INPUT DATA

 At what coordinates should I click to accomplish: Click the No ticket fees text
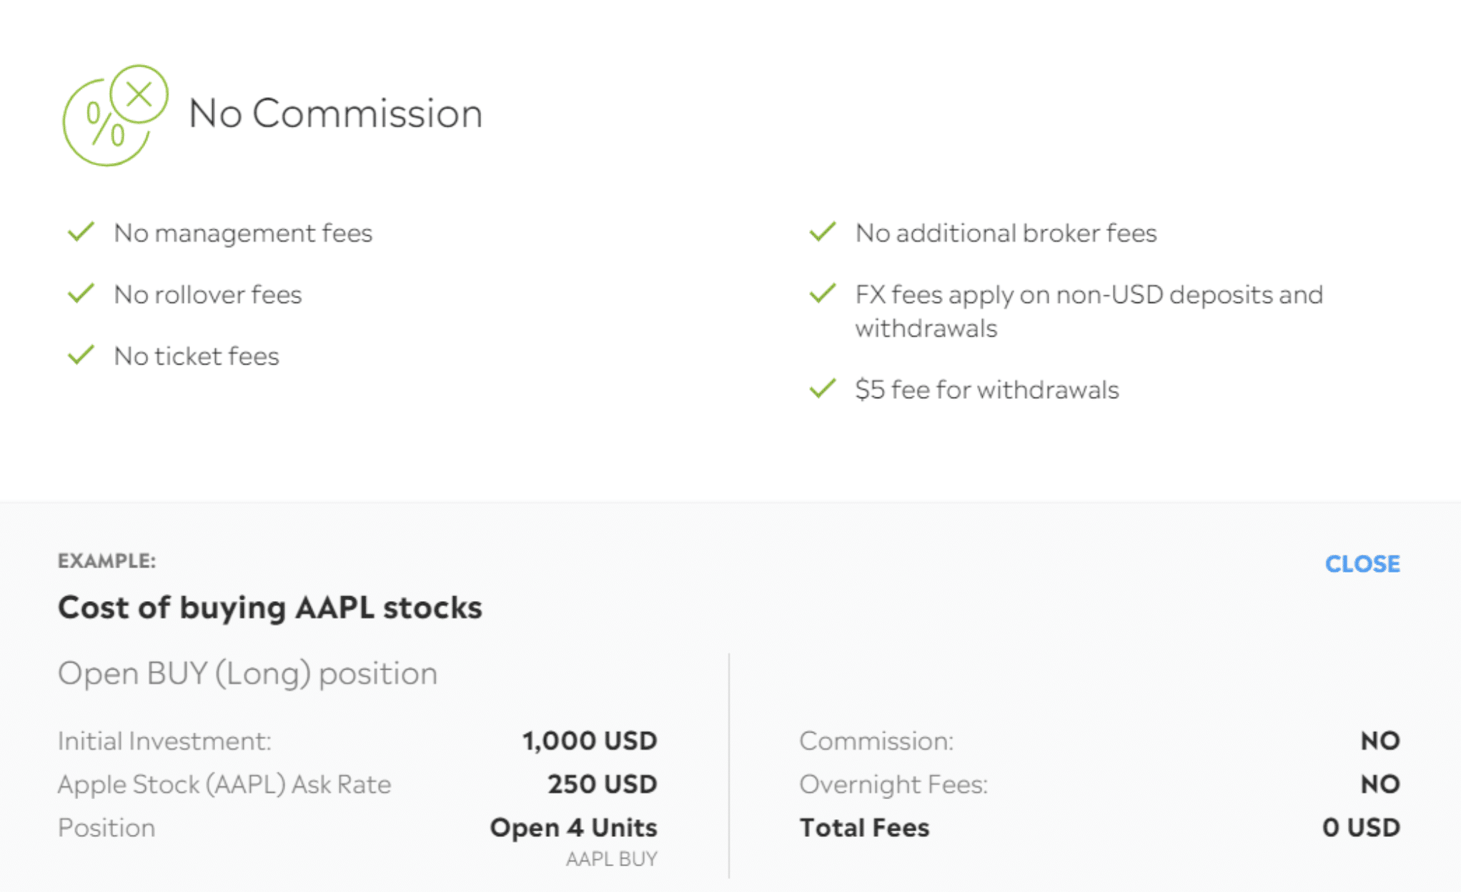[x=197, y=356]
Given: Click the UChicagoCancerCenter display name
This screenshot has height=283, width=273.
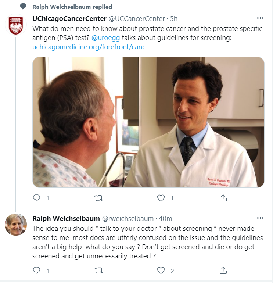Looking at the screenshot, I should tap(69, 19).
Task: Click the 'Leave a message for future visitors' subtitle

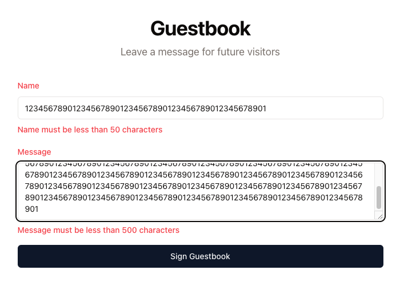Action: pos(200,52)
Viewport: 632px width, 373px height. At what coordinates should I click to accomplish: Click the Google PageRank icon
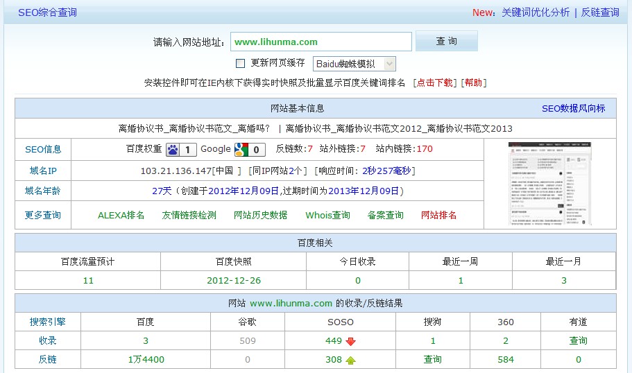241,149

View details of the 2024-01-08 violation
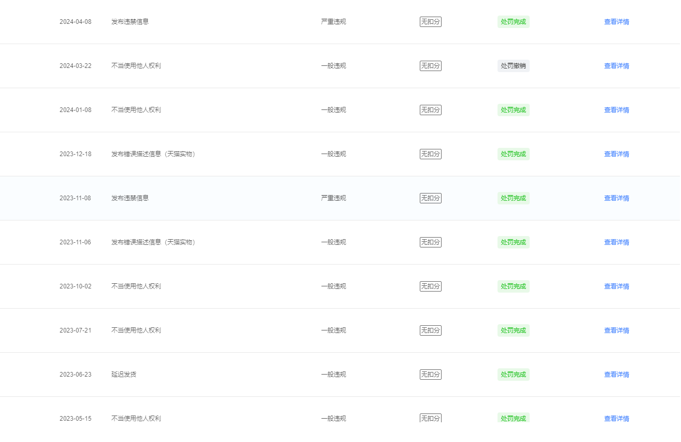[x=616, y=110]
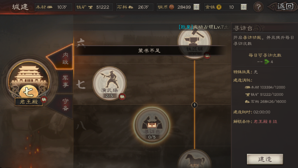Tap the 木材 wood resource counter
Viewport: 298px width, 168px height.
tap(53, 7)
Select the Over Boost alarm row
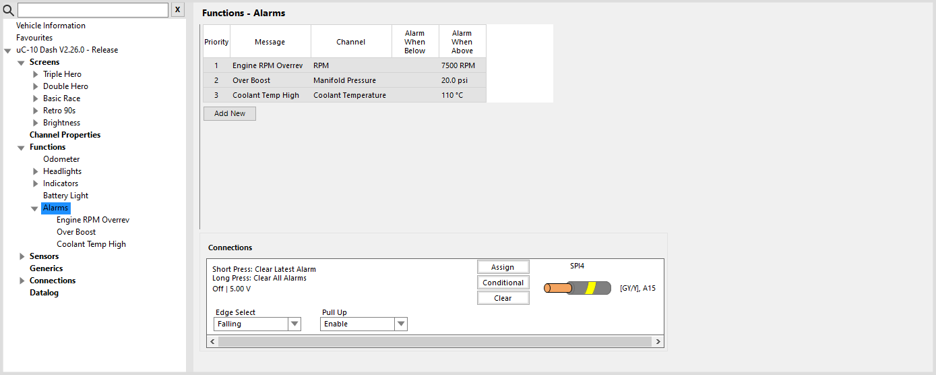This screenshot has height=375, width=936. click(344, 80)
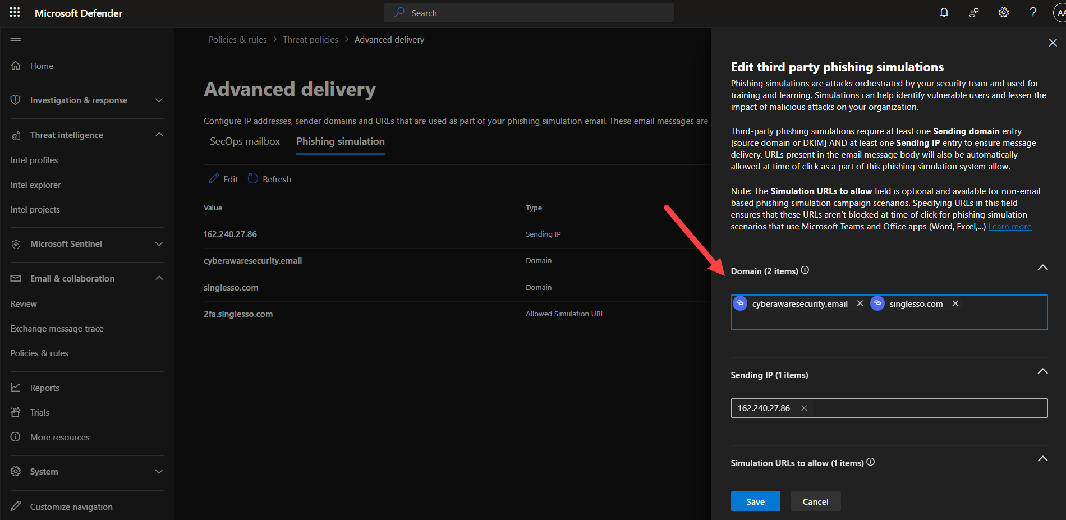This screenshot has width=1066, height=520.
Task: Click into the Search box
Action: 529,13
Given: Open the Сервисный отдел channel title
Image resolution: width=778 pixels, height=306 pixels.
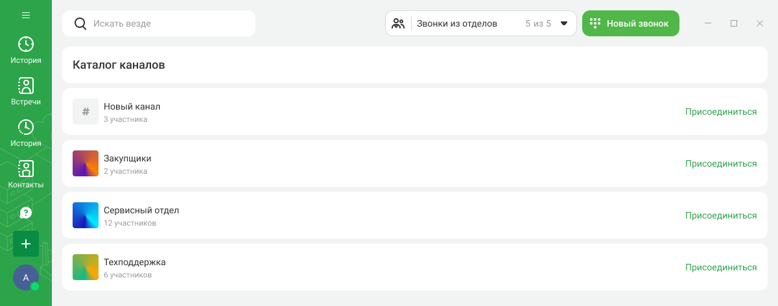Looking at the screenshot, I should click(141, 210).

WHAT YOU HAVE TO DO
In the listing above, count every line that contains "Given". Respond with the number alone.

EXERCISE RESPONSE
2